**TASK BRIEF:** Reproduce the data, keeping every word exactly as it is.

**Source data:**

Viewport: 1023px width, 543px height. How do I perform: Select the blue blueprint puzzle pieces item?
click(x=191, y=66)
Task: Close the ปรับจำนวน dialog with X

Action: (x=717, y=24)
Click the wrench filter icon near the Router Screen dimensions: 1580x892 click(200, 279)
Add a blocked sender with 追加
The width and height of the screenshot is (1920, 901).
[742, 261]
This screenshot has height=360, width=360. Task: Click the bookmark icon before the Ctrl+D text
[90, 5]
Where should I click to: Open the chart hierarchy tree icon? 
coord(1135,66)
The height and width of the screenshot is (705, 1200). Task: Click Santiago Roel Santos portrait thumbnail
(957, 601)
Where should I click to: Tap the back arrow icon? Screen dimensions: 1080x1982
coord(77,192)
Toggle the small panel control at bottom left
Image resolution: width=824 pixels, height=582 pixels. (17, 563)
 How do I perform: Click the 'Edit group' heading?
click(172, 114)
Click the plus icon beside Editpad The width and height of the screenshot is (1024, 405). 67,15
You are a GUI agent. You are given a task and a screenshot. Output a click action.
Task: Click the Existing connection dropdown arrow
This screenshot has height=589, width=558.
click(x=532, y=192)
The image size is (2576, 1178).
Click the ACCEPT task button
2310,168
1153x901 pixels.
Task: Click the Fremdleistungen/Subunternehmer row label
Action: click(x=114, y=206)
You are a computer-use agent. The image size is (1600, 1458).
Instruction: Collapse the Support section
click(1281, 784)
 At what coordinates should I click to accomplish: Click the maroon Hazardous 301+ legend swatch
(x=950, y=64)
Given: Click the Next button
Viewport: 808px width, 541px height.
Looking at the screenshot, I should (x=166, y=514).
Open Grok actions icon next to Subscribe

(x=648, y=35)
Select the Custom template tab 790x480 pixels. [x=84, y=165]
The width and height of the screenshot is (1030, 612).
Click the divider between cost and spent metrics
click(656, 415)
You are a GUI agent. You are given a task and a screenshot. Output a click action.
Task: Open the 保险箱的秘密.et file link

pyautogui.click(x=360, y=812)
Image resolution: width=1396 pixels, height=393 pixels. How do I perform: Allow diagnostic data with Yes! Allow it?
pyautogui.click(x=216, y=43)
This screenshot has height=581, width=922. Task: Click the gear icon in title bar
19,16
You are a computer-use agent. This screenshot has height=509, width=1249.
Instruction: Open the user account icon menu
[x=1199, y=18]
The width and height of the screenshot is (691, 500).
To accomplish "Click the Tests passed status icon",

**TASK RESPONSE:**
Viewport: 1023px width, 543px height. How do I perform: Select the blue blueprint puzzle pieces item?
click(x=191, y=66)
Task: Close the ปรับจำนวน dialog with X

Action: (x=717, y=24)
Click the wrench filter icon near the Router Screen dimensions: 1580x892 click(200, 279)
Add a blocked sender with 追加
The width and height of the screenshot is (1920, 901).
[742, 261]
This screenshot has height=360, width=360. Task: Click the bookmark icon before the Ctrl+D text
[90, 5]
Where should I click to: Open the chart hierarchy tree icon? 
coord(1135,66)
The height and width of the screenshot is (705, 1200). Task: Click Santiago Roel Santos portrait thumbnail
(957, 601)
Where should I click to: Tap the back arrow icon? Screen dimensions: 1080x1982
coord(77,192)
Toggle the small panel control at bottom left
Image resolution: width=824 pixels, height=582 pixels. (17, 563)
 How do I perform: Click the 'Edit group' heading?
click(172, 114)
Click the plus icon beside Editpad The width and height of the screenshot is (1024, 405). 67,15
You are a GUI agent. You are given a task and a screenshot. Output a click action.
Task: Click the Existing connection dropdown arrow
This screenshot has height=589, width=558.
click(x=532, y=192)
The image size is (2576, 1178).
Click the ACCEPT task button
2310,168
1153x901 pixels.
Task: Click the Fremdleistungen/Subunternehmer row label
Action: click(x=114, y=206)
You are a computer-use agent. The image size is (1600, 1458).
Instruction: Collapse the Support section
click(1281, 784)
 At what coordinates should I click to accomplish: Click the maroon Hazardous 301+ legend swatch
(x=950, y=64)
Given: Click the Next button
Viewport: 808px width, 541px height.
Looking at the screenshot, I should (x=166, y=514).
Open Grok actions icon next to Subscribe

(x=648, y=35)
Select the Custom template tab 790x480 pixels. [x=84, y=165]
The width and height of the screenshot is (1030, 612).
Click the divider between cost and spent metrics
click(656, 415)
You are a GUI agent. You are given a task and a screenshot. Output a click action.
Task: Open the 保险箱的秘密.et file link

pyautogui.click(x=360, y=812)
Image resolution: width=1396 pixels, height=393 pixels. How do I perform: Allow diagnostic data with Yes! Allow it?
pyautogui.click(x=216, y=43)
This screenshot has height=581, width=922. Task: Click the gear icon in title bar
19,16
You are a computer-use agent. This screenshot has height=509, width=1249.
Instruction: Open the user account icon menu
[x=1199, y=18]
The width and height of the screenshot is (691, 500).
To accomplish "Click the Tests passed status icon",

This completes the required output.